Ariel Sharon has earned the suspicious attitude people have toward him honestly. On countless occasions during the 50 years in which he has taken an active part in forging Israel's fate, he has behaved with a cleverness that borders on craftiness. His ability to equivocate has led him to the greatest of achievements and the harshest of debacles. However, even people who did not see the expression on the face of the old fighter when he said what he did about Beit El and Shiloh could discern that this was no hollow statement. Even those who did not hear the tone of voice of the master of the settlement project when he took leave of the terraced valleys of the land of the tribe of Benjamin could understand that this was not just another stratagem. Something has happened to Ariel Sharon. The guile is the same guile but the discourse is new.

No, Sharon has not moved to the left. But he has internalized a large part of the left's arguments about the futility of the occupation. No, Sharon has not become Yitzhak Rabin. But he feels the same weighty generational responsibility that Rabin felt in the early 1990s. No, Sharon does not accept the map put forward by Ehud Barak - to him, it was and remains a suicide map - but he is well aware of the historical and strategic context within which Barak acted.

Accordingly, what Sharon said on the eve of the holiday is meaningful, even if not naive. It is revolutionary even when it sounds measured. It shows that those who think Sharon will behave like de Gaulle by ending the occupation and evacuating the settlements are wrong, but it shows also that those who think Sharon will never make a move are also wrong. Those who think Sharon will bring peace are wrong, but so are those who think Sharon will not take a few initial and important steps on the road to peace.

Exactly 10 years ago, a group of talented, energetic, well-intentioned Israelis were in Oslo. By their deeds and blunders in that spring of 1993, they defined an entire decade. Out of an impressive fusion of good intentions, lofty ideals and unforgivable amateurishness, one of the most destructive political moves of the late 20th century was fashioned.

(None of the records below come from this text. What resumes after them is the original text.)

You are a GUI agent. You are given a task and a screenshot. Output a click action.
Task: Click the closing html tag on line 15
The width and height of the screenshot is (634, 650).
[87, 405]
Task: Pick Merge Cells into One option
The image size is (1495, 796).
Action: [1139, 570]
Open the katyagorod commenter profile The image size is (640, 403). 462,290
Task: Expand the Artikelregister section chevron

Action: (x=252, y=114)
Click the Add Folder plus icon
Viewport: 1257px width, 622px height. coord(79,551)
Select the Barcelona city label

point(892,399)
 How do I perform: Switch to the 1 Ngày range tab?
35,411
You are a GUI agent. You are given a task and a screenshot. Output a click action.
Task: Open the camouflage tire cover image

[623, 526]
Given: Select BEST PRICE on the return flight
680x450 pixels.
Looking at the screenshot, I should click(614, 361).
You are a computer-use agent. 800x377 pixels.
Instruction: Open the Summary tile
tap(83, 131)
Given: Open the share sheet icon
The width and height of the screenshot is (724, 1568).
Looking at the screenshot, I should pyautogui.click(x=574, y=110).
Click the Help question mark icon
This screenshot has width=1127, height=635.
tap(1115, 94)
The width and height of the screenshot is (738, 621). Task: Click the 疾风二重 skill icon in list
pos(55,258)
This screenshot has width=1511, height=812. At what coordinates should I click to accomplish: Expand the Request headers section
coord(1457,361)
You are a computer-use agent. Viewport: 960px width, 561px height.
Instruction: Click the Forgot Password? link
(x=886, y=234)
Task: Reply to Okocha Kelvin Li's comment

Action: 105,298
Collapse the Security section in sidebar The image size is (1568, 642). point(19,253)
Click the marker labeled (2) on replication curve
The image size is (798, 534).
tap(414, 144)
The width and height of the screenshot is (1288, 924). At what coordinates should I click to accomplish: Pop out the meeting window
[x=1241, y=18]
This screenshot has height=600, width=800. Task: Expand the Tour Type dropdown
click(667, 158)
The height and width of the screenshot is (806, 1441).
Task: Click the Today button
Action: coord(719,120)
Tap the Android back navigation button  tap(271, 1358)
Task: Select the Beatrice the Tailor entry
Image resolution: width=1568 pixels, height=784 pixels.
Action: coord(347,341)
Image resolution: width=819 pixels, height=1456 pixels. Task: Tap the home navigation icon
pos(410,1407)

Now, however, 10 years later, we see for the first time the possibility that the tormented country will get another chance. A rare concatenation of circumstances that no one could have foreseen two or three years ago is turning the Middle East into a basin of open possibilities. Just as the old window of opportunity was about to close, a completely new window has opened by surprise.

The result is that for the first time in years, the bad and the very bad and even the worst of all are still looming on the horizon, but they are not the necessity. They are not unavoidable. After 10 years of the Oslo tunnel and after 30 months of the tunnel of blood that branched off from Oslo, it is possible for the first time to discern the flickering light of hope.

Will things turn out well? It's not certain. Arafat is still there, Palestinian extremism is still there, in Hebron the messianists have just celebrated another Jewish feast of sacrifice. The occupation of Iraq could go wrong, Iran is ticking, the underlying problems of the Middle East are far from being resolved. Nevertheless, the military achievement that Sharon and Chief of Staff Moshe Ya'alon scored in their war on terrorism and the military accomplishment achieved by George Bush and Tony Blair in their war on the sources of terrorism have created an opportunity to build a true peace process here, one that will correct the mistakes of Oslo from the ground up. It's a once-in-a-generation opportunity.

So when prime minister returns to work from his vacation today, he cannot allow himself to bask in the glory of the support he gained from the holiday interviews he gave. Sharon does not have the liberty of covering himself with the blanket of the alibi that Yasser Arafat continues to provide him diligently. No, at the age of 75, Ariel Sharon is caught in the penetrating gaze of history. At this very moment, it is examining him very closely indeed.